Ainsi condamnée à être pittoresque ou dramatique, et cependant de plus en plus limitée dans ses moyens, la musique s’était tournée exclusivement vers le théâtre. Rameau, pourtant, voyait arriver la cinquantaine sans avoir pu obtenir un livret d’opéra, tant sa réputation de profond musicien effarouchait les rimeurs : entre toutes les branches de l’activité humaine, la musique a ce privilège que l’ignorance y est un brevet de capacité. L’auteur du Traité de l’harmonie sentit le besoin de se disculper de son savoir ; il adressa à Houdard de La Motte, librettiste en vogue, cette curieuse déclaration de principes : « Quelques raisons que vous ayez, monsieur, pour ne pas attendre de ma musique théâtrale un succès aussi favorable que de celle d’un auteur plus expérimenté en apparence dans ce genre de musique, permettez-moi de les combattre et de justifier en même temps la prévention où je suis, en ma faveur, sans prétendre tirer de ma science d’autres avantages que ceux que vous sentirez aussi bien que moi devoir être légitimes.
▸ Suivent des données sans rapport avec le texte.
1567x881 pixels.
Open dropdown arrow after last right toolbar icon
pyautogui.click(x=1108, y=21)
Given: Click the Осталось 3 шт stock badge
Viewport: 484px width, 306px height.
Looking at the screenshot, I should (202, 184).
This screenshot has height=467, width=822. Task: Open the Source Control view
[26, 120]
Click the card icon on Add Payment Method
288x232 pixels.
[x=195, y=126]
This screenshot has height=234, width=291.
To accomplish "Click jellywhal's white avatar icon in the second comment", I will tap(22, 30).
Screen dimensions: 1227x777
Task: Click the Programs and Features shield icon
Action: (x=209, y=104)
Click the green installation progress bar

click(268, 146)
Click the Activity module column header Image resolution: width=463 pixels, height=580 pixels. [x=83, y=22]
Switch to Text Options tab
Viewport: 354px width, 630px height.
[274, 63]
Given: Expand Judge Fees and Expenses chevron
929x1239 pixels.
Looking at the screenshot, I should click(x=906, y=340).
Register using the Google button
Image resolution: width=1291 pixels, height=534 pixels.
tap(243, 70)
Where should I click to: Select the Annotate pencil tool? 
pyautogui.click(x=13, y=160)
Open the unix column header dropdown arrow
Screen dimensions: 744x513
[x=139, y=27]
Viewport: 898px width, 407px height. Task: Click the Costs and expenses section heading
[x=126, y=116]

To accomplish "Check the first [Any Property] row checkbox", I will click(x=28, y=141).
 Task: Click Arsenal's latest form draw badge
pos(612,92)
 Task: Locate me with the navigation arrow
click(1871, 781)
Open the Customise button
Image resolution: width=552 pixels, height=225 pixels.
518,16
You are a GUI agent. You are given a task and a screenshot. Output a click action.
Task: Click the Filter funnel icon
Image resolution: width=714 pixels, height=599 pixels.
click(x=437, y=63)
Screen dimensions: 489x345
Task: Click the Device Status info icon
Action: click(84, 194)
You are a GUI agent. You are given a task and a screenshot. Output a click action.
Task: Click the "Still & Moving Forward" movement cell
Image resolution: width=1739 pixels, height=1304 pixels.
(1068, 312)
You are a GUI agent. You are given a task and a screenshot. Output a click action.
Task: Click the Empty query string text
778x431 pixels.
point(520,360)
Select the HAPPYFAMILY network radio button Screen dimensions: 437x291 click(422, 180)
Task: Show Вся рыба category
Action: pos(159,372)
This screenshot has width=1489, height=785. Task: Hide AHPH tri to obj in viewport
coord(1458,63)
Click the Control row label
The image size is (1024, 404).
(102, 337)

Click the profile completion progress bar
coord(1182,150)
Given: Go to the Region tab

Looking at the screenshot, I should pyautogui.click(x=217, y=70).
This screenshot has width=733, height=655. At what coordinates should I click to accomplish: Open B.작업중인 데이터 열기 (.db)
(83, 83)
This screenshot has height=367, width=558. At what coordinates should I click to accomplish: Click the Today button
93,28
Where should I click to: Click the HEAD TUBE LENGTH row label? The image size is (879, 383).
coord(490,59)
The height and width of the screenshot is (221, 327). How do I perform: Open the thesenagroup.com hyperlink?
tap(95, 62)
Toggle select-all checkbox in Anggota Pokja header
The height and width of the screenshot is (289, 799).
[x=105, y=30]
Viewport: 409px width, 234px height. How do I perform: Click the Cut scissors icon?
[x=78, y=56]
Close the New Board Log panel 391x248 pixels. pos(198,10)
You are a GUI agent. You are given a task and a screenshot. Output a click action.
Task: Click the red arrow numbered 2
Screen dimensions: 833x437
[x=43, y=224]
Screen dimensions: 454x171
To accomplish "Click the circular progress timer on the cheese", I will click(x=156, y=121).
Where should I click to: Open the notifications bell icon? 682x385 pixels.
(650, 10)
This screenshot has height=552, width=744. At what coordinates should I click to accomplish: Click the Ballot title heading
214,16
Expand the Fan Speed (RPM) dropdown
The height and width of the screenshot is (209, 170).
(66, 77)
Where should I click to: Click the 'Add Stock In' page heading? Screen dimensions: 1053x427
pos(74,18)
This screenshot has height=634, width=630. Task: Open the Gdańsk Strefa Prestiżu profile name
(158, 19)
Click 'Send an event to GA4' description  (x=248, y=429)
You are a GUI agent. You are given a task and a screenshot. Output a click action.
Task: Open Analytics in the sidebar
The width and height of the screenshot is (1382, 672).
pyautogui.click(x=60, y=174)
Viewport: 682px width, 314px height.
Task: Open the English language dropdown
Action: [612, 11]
Qui dit un savant musicien entend ordinairement par là un homme à qui rien n’échappe dans les différentes combinaisons des notes ; mais on le croit en même temps tellement absorbé dans ses combinaisons qu’il y sacrifie tout, le bon sens, le sentiment, l’esprit et la raison. Or, ce n’est là qu’un musicien de l’école où il n’est question que de notes et rien de plus ; de sorte qu’on a raison de lui préférer un musicien qui se pique moins de science que de goût. Cependant celui-ci, dont le goût n’est formé que par des comparaisons à la portée de ses sensations, ne peut tout au plus exceller que dans certains genres, je veux dire dans des genres relatifs à son tempérament. Mais sortez-le de ces caractères qui lui sont naturels, vous ne le reconnaissez plus. Dans son premier feu, il était tout brillant ; mais ce feu se consume à mesure qu’il veut le rallumer et l’on ne trouve plus chez lui que des redites et des platitudes. La nature ne m’a pas tout à fait privé de ses dons, et je ne me suis pas livré aux combinaisons de notes jusqu’au point d’oublier leur liaison intime avec le beau naturel qui suffit seul pour plaire, mais qu’on ne trouve pas facilement dans une terre qui manque de semence et qui a fait sur tout ses derniers efforts… Vous verrez que je ne suis pas novice dans l’art et qu’il ne paraît pas surtout que je fasse grande dépense de ma science dans mes productions, où je

  1. J.-J. Rousseau, Lettre sur la musique française.